こうした状況を断ち切るには、上場後も東証や規制機関、監査法人などの厳格な審査が必要だ。そこが骨抜きになると、上場企業の信頼を損ねる事態を招きかねない。
テラは、東京大学医科学研究所が開発した技術を活用した創薬バイオベンチャーだ。医薬品の開発は、多額の資金を要する。信用力が乏しいテラは、株式発行で資金調達を急いだ。
新型コロナの感染が急拡大していた最中の2020年4月27日。提携する企業のメキシコ子会社が、新型コロナ薬を開発して薬事申請したと発表した。発表当日165円だったテラの株価は同年6月9日、2175円まで急騰した。
ところが、その後の社内の調査で、薬事申請の事実はなく、メキシコ子会社の存在自体も確認されなかったことが明らかになった。これを受け、テラは2021年9月、2020年4月以降の1年間に開示した情報の4割が事実と異なるおそれがあると公表した。その後、一部開示の取り下げや訂正を余儀なくされた。
東証は「特設注意市場銘柄」への指定と上場契約違約金2,000万円を求めた。だが、上場は維持され、JASDAQから新市場区分のスタンダードに移行した。
テラは2021年3月、金融商品取引法違反の疑いで強制調査を受け、2022年3月に関係者がインサイダー容疑で逮捕された。
2022年12月期の売上高(連結)予想はわずか2,700万円。10期連続の最終赤字を見込み、6月にはシェアオフィスに移転した。上場会社では極めて異例だ。
この段階で賃料や給与など支払い延滞が膨れ上がっていた。こうした状況でもテラは上場を維持でき、破産申請まで株価は90円超で推移した。

過剰なノルマ設定の末

  マニュアル制作などを手掛けるグレイステクノロジー(株)(TSR企業コード:294306579、当時東証1部)は、機関投資家への説明に合わせるため過大な売上目標を設定していた。その達成困難な過剰ノルマを糊塗するため、売上の架空計上が始まった。
売上の前倒しや架空計上で業績は好調を装い、2020年12月の株価は上場来の最高まで上昇。

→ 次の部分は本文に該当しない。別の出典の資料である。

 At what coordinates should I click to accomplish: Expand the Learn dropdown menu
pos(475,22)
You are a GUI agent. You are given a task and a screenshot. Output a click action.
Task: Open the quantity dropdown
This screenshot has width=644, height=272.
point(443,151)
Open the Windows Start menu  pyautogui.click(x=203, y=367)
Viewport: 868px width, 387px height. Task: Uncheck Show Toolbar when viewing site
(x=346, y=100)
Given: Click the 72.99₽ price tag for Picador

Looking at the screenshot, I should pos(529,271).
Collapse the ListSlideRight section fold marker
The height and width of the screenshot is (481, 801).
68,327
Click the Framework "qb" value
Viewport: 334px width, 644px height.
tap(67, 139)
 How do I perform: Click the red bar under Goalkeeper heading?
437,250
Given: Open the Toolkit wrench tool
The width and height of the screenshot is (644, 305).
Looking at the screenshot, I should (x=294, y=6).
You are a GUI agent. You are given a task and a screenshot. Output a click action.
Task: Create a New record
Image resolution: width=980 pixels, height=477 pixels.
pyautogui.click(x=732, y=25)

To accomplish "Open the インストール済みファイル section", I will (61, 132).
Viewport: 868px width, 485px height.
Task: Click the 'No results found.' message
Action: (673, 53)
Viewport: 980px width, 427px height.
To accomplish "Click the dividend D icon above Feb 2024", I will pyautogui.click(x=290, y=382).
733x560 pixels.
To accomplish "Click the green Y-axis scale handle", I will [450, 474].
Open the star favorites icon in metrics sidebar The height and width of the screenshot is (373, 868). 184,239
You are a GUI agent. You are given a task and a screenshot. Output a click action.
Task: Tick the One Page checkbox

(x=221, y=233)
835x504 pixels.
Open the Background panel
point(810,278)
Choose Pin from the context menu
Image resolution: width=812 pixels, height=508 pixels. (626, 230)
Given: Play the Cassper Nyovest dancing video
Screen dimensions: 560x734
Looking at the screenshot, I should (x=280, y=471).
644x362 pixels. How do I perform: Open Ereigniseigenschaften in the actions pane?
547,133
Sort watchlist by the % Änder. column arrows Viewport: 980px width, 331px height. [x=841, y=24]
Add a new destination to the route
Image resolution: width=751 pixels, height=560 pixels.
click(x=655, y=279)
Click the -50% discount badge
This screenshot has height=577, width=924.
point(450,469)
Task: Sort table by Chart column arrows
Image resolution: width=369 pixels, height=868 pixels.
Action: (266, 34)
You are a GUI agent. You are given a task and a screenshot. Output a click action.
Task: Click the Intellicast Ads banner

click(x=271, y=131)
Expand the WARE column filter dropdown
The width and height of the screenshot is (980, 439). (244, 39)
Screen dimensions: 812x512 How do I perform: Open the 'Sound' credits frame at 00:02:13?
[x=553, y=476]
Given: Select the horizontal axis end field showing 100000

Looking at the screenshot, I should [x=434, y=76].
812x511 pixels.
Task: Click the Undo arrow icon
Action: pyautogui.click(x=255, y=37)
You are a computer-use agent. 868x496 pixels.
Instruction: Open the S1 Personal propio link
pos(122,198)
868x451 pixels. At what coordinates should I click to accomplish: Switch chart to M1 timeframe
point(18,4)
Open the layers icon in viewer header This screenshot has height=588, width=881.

裏側では泥沼の自転車操業を続けた。
だが、2021年4月の元会長の急逝でこの事実が発覚し、四半期決算を提出できないまま、2022年2月に上場廃止となった。

調査報告書で東証への指摘

  指紋認証ソリューションなどを手掛ける東証グロースの(株)ディー・ディー・エス(TSR企業コード: 401376885)は8月8日、不適切会計の調査報告書を公表した。
報告書では、前会長による非現実的な売上予算の策定と予算必達主義が不適切な会計につながったと指摘された。
報告書で第三者委員会のスーパーバイザーを務めた久保利英明弁護士は、「グロース市場に対する投資を呼び起こすためにも、規制当局はグロース市場に対し、もう少し厳しい目を向ける必要があるのではないか。上場審査の後、東証は何らフォローアップをする必要がないのか」と疑問を呈し、「(グロース市場の上場会社は)コーポレート・ガバナンスが機能していない企業が多いという事実から目を背けてはならない」と指摘した。

不正会計

‌後を絶たない「調査報告書」の開示

 上場企業への「信頼」は、過去のものなのか。不正な会計や情報開示も、第三者委員会の調査を公表し、過年度の開示や内部統制報告書の訂正で終わりというケースもある。こうした緩い処分が、上場企業のガバナンスを崩し、不正を助長している側面も指摘される。
東証や金融庁などの規制当局は、チェック体制の強化だけでなく、自己中心的な不正に手を染めた企業への罰則強化の議論を急ぐべきだろう。